Kerala is second home for 90-year-old UK citizen Daphne Clara Richards, a solo woman traveller who arrived in Kochi on Tuesday on her 31 st visit.
A hard-core lover of the State and its people, she has been spending over a month each year in the State since 2002, residing mostly at a popular resort located off Marari beach. Showing no signs of jet lag, even after taking two flights for an 11-hour trip to Kochi, she spoke elaborately of how she developed a fondness for Kerala, since it is “very different” from the UK.
Ms. Richards spoke at length on how she had always been fascinated by India, particularly Kerala, ever since her brother visited India over seven decades ago and his girl friend from the country pursued college in the UK. “She later went on to marry an officer from the Indian Army. We kept in touch and used to read a lot about the country,” she said.
Born in Sussex, she was employed as secretary in the police force, when she met and went on to marry a senior police officer who was 18 years older than her. “After quitting police service, I joined the Red Cross and opted for voluntary nursing at a hospital in Portsmouth. I have been living alone after losing my husband 27 years ago.”
And how does she remain fit? She chuckled, saying, “I walk a lot within my home and have also been involved as volunteer in a cathedral. I also do yoga which I learnt from an Indian in the UK,” Ms. Richards said.
On the pride of place she gave to relationships, her host Juby Mathew Kattampally, a tour consultant, spoke of how she often made it a point to time her Kerala visit with weddings or even “noolukettu” of staff and children of the resort and her other acquaintances here. “Soon after landing here, she visits my home to have her favourite appam and vegetable stew breakfast. This time around, she had an engaging conversation with my 93-year-old mother, my mother-in-law and my wife.
Ms. Richards spoke of how she kept in touch with them, mostly through Facebook. I hope to come in January as well since Kerala and Marari are lovely and magical as “they keep calling you back. I get along well with people of the locality as well, so much so that a nearby church invited me to plant mango and jackfruit saplings in their compound. I also met a bishop and his wife and hence have been in touch.”

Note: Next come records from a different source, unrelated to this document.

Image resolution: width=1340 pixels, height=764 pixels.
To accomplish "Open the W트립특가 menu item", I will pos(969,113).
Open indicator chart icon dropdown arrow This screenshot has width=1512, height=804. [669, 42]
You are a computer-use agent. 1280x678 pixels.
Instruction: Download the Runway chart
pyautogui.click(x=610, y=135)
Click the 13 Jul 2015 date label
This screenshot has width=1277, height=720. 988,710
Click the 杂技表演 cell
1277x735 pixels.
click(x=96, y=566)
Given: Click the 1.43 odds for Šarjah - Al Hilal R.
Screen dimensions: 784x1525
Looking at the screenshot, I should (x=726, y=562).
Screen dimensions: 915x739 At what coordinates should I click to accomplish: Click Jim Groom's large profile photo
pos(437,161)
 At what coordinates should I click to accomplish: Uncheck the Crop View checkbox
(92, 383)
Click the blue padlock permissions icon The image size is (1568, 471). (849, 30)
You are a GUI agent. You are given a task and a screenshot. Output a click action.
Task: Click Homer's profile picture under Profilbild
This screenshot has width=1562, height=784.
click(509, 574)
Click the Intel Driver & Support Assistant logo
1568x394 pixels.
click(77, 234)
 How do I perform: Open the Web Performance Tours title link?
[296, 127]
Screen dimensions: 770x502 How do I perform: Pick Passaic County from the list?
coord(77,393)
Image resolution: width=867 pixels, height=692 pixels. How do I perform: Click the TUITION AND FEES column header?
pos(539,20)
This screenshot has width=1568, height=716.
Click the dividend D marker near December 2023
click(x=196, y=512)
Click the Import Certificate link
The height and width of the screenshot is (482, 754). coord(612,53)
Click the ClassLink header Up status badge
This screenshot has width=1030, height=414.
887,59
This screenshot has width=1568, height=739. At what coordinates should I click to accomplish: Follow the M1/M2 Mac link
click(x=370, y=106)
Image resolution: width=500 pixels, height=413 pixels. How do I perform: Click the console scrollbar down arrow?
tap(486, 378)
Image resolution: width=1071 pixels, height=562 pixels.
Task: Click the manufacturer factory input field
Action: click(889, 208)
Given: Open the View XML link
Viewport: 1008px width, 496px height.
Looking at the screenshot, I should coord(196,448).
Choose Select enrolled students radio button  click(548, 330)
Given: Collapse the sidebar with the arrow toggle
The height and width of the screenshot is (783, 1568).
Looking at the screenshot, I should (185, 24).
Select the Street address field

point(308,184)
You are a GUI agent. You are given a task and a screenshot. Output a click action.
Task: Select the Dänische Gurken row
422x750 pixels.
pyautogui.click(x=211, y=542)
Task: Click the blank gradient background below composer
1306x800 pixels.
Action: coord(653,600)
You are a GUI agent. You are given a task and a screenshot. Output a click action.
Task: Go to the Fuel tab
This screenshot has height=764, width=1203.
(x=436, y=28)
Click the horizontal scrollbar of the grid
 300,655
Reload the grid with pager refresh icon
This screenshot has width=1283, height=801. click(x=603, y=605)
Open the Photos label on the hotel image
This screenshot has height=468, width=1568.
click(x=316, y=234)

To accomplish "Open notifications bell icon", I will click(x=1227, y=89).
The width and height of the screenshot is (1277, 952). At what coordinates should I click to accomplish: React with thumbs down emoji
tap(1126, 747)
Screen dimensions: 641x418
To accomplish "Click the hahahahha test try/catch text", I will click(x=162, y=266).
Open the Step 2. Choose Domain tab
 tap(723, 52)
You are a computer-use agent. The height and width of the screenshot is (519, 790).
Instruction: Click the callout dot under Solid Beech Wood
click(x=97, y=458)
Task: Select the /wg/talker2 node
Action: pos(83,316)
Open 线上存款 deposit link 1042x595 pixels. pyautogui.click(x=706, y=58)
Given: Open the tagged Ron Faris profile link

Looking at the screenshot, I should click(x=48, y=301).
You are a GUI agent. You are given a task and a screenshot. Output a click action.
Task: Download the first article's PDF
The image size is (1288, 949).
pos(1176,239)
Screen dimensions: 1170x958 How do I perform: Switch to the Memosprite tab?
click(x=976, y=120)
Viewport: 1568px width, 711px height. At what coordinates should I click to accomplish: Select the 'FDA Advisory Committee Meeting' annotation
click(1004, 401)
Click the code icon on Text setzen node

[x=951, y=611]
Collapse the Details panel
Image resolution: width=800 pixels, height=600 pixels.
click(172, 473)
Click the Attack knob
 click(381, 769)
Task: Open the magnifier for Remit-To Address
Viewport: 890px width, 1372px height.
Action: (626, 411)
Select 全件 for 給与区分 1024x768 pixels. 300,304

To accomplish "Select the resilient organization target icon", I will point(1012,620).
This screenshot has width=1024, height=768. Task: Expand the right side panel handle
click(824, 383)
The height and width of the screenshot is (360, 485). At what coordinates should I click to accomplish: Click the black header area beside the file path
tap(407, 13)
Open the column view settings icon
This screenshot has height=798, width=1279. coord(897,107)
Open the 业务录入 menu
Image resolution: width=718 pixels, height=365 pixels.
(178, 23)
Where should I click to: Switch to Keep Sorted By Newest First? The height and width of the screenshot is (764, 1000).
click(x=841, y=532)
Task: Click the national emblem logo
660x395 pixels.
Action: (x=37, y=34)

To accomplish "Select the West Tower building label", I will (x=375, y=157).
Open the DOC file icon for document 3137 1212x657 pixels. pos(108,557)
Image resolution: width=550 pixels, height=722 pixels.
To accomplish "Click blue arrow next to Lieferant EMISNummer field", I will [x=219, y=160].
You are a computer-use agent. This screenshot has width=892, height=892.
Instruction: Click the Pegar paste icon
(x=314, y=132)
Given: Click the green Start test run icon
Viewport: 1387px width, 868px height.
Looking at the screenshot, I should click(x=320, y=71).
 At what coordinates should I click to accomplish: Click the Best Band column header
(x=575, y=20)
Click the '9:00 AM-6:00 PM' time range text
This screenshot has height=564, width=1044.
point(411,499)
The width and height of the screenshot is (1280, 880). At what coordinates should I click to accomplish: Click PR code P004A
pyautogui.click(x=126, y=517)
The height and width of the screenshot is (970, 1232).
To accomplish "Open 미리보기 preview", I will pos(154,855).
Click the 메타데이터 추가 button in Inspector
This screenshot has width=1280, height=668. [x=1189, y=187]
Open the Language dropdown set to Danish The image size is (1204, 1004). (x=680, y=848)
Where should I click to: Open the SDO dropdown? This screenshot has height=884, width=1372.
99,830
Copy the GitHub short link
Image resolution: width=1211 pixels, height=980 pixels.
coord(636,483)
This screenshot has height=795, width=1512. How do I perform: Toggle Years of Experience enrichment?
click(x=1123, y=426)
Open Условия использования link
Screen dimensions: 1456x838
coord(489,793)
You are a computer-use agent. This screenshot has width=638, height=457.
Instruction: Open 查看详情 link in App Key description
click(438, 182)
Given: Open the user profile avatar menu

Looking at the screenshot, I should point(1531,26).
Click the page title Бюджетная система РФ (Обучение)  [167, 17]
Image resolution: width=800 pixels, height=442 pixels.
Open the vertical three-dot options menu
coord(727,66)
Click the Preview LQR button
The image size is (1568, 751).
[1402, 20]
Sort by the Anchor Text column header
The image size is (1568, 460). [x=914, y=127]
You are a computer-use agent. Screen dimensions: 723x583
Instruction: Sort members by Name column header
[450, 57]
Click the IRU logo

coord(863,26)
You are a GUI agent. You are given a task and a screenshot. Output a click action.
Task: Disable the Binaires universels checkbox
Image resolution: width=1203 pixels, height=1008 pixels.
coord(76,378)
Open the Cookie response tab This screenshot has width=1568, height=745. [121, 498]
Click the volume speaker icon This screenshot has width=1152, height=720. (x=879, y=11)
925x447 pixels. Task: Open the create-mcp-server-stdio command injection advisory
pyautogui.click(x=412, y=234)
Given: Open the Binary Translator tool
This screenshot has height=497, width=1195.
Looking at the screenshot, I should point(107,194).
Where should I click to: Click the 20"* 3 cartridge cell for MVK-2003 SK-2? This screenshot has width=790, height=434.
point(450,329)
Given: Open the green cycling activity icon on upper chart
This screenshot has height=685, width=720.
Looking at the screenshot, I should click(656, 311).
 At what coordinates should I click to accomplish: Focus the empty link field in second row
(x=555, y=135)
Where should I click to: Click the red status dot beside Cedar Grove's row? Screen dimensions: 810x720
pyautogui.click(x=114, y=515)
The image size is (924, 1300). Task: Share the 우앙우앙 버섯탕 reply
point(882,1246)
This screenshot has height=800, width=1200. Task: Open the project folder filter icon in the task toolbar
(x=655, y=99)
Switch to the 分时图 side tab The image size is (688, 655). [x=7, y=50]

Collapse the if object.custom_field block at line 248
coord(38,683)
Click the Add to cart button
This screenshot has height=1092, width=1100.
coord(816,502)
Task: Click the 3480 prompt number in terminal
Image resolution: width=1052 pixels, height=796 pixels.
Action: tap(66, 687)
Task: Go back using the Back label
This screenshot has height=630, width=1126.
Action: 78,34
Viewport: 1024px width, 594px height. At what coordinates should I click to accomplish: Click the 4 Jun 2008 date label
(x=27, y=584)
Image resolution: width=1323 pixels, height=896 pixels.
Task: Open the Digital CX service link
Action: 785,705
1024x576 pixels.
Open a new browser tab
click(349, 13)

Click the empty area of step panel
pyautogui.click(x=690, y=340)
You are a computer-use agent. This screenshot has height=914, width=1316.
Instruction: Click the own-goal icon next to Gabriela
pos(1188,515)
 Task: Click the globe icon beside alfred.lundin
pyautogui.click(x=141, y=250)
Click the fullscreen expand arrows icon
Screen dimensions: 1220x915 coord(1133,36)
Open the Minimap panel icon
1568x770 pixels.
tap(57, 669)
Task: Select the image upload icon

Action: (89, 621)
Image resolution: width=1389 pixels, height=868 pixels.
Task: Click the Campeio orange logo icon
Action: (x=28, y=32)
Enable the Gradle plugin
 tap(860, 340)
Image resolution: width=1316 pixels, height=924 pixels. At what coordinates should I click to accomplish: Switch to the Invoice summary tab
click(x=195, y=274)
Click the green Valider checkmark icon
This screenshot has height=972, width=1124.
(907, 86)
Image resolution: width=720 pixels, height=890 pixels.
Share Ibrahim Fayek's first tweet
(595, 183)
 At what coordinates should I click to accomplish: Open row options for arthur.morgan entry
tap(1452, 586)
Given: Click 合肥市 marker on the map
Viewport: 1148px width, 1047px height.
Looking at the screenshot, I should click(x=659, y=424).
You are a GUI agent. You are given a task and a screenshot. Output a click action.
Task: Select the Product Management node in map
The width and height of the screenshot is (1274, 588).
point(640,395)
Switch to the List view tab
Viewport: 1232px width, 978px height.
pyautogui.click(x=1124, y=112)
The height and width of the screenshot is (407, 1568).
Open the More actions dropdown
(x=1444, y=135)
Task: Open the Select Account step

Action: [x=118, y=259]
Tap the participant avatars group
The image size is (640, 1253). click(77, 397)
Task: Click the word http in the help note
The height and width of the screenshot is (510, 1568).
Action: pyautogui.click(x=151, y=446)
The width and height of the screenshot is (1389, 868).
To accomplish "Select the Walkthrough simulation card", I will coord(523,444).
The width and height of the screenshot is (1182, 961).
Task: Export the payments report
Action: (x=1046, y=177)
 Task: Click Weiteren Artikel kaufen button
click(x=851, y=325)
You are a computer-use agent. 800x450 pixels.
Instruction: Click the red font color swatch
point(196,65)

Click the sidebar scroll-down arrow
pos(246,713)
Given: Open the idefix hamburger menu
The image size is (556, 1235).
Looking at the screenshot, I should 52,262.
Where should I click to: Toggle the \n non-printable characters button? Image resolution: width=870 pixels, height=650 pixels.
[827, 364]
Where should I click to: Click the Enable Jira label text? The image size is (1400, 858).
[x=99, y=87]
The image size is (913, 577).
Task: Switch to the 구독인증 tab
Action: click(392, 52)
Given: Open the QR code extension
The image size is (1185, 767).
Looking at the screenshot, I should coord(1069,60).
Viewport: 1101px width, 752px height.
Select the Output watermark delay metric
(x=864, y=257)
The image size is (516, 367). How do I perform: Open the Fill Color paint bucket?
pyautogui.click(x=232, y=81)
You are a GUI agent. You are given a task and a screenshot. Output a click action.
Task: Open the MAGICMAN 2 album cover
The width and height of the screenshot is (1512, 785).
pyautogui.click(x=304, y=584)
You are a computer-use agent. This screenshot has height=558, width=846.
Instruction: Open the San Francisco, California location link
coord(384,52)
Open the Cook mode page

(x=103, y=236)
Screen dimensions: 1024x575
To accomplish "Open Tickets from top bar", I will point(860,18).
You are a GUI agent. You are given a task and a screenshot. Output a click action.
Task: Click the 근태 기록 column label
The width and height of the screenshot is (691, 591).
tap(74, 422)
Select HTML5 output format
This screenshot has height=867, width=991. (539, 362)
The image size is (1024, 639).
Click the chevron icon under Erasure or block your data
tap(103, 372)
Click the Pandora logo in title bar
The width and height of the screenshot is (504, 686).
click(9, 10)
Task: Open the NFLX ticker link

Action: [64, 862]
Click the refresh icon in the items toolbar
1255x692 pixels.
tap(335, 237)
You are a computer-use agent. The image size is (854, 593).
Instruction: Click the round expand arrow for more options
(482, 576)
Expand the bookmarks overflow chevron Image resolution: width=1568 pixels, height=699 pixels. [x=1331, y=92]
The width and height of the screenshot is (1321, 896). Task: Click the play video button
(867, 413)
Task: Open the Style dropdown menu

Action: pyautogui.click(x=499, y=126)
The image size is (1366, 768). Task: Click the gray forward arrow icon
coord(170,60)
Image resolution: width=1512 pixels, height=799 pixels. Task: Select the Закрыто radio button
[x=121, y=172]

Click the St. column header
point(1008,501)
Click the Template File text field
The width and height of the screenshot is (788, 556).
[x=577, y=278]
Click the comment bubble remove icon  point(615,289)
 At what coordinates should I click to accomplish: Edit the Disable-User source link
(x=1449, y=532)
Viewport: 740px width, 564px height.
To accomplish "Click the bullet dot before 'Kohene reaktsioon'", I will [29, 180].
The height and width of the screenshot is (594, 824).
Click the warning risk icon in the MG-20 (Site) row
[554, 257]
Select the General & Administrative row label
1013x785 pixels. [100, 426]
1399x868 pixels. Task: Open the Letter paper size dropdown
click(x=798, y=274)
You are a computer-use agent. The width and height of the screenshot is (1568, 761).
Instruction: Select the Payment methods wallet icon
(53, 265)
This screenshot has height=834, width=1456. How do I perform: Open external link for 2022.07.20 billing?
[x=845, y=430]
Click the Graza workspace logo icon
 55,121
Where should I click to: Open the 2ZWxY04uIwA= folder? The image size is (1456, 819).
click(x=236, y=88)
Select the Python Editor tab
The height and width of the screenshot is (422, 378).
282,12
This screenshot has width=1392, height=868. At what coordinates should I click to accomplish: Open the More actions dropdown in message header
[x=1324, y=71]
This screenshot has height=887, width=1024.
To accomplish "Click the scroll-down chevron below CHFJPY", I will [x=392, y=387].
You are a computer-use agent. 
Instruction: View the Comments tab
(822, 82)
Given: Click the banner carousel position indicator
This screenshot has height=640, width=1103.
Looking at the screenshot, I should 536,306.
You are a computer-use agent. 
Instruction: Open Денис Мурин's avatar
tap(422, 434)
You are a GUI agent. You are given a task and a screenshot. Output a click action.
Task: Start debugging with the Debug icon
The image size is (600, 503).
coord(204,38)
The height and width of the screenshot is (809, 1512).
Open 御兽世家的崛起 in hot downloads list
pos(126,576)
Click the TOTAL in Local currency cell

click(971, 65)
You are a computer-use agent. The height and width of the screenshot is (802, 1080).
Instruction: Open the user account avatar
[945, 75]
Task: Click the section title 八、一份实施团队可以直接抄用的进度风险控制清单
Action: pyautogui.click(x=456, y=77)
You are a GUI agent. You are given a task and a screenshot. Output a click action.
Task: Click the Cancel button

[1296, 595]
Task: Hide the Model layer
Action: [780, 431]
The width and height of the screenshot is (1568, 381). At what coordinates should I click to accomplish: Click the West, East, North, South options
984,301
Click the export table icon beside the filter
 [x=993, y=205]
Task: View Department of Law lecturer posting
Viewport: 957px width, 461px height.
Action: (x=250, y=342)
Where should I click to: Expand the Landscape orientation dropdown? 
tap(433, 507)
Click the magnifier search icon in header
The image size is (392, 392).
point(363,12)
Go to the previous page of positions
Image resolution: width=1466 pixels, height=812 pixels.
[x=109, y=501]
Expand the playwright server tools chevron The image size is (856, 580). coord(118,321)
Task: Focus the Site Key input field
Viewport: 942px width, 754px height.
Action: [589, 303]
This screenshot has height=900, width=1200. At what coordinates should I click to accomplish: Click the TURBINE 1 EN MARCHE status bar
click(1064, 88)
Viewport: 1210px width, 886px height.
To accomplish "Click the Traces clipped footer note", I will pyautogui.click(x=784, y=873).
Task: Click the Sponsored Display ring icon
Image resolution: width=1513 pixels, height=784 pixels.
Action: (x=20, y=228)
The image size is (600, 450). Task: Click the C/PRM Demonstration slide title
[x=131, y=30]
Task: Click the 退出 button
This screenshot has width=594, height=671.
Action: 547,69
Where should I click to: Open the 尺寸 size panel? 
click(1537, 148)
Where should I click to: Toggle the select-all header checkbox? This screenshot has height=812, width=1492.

She has a room full of mementos from India, including an array of statues of elephants.
On the recent demise of Queen Elizabeth II, she spoke of how there had been a lot of outpouring of grief across the UK. “Her death was unexpected since she had just welcomed the new Prime Minister of the UK. I have seen her and Prince Philip, a handsome, very-much-in-love couple during my tenure with the police in the 1960s. The new King Charles III is hard-working, and people are keen to help him,” she said.